▸ **Aim of the exercise**:
Could you reproduce every entry that follows, exactly as shown?
Start of Data
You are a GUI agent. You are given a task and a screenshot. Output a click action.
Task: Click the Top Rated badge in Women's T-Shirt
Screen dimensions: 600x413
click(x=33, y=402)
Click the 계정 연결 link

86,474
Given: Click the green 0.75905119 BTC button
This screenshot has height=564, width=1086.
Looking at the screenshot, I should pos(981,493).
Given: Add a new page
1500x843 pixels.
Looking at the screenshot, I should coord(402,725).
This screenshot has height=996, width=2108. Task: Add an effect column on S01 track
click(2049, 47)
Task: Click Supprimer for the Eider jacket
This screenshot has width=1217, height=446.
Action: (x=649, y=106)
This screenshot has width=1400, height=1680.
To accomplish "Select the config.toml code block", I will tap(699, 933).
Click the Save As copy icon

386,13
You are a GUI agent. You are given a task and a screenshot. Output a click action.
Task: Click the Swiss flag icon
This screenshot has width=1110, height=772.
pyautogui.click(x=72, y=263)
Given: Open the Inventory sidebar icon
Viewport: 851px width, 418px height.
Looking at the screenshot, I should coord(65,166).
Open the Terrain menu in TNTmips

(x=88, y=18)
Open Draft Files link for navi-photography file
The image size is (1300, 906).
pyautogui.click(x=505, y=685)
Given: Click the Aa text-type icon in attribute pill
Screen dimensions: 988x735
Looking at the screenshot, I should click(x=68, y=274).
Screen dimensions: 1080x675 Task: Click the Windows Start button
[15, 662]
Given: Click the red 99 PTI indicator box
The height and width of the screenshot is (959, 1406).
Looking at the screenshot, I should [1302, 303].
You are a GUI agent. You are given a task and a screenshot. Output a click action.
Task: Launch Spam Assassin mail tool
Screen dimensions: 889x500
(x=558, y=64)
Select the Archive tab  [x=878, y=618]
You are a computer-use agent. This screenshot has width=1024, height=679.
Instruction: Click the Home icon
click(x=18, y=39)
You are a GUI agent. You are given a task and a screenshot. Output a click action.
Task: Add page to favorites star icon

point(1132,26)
End of Data
▸ **Output**:
You are a GUI agent. You are given a task and a screenshot. Output a click action.
Task: Click the Top Rated badge in Women's T-Shirt
Screen dimensions: 600x413
click(x=33, y=402)
Click the 계정 연결 link

86,474
Given: Click the green 0.75905119 BTC button
This screenshot has height=564, width=1086.
Looking at the screenshot, I should pos(981,493).
Given: Add a new page
1500x843 pixels.
Looking at the screenshot, I should coord(402,725).
This screenshot has height=996, width=2108. Task: Add an effect column on S01 track
click(2049, 47)
Task: Click Supprimer for the Eider jacket
This screenshot has width=1217, height=446.
Action: (x=649, y=106)
This screenshot has width=1400, height=1680.
To accomplish "Select the config.toml code block", I will tap(699, 933).
Click the Save As copy icon

386,13
You are a GUI agent. You are given a task and a screenshot. Output a click action.
Task: Click the Swiss flag icon
This screenshot has width=1110, height=772.
pyautogui.click(x=72, y=263)
Given: Open the Inventory sidebar icon
Viewport: 851px width, 418px height.
Looking at the screenshot, I should coord(65,166).
Open the Terrain menu in TNTmips

(x=88, y=18)
Open Draft Files link for navi-photography file
The image size is (1300, 906).
pyautogui.click(x=505, y=685)
Given: Click the Aa text-type icon in attribute pill
Screen dimensions: 988x735
Looking at the screenshot, I should click(x=68, y=274).
Screen dimensions: 1080x675 Task: Click the Windows Start button
[15, 662]
Given: Click the red 99 PTI indicator box
The height and width of the screenshot is (959, 1406).
Looking at the screenshot, I should [1302, 303].
You are a GUI agent. You are given a task and a screenshot. Output a click action.
Task: Launch Spam Assassin mail tool
Screen dimensions: 889x500
(x=558, y=64)
Select the Archive tab  [x=878, y=618]
You are a computer-use agent. This screenshot has width=1024, height=679.
Instruction: Click the Home icon
click(x=18, y=39)
You are a GUI agent. You are given a task and a screenshot. Output a click action.
Task: Add page to favorites star icon

point(1132,26)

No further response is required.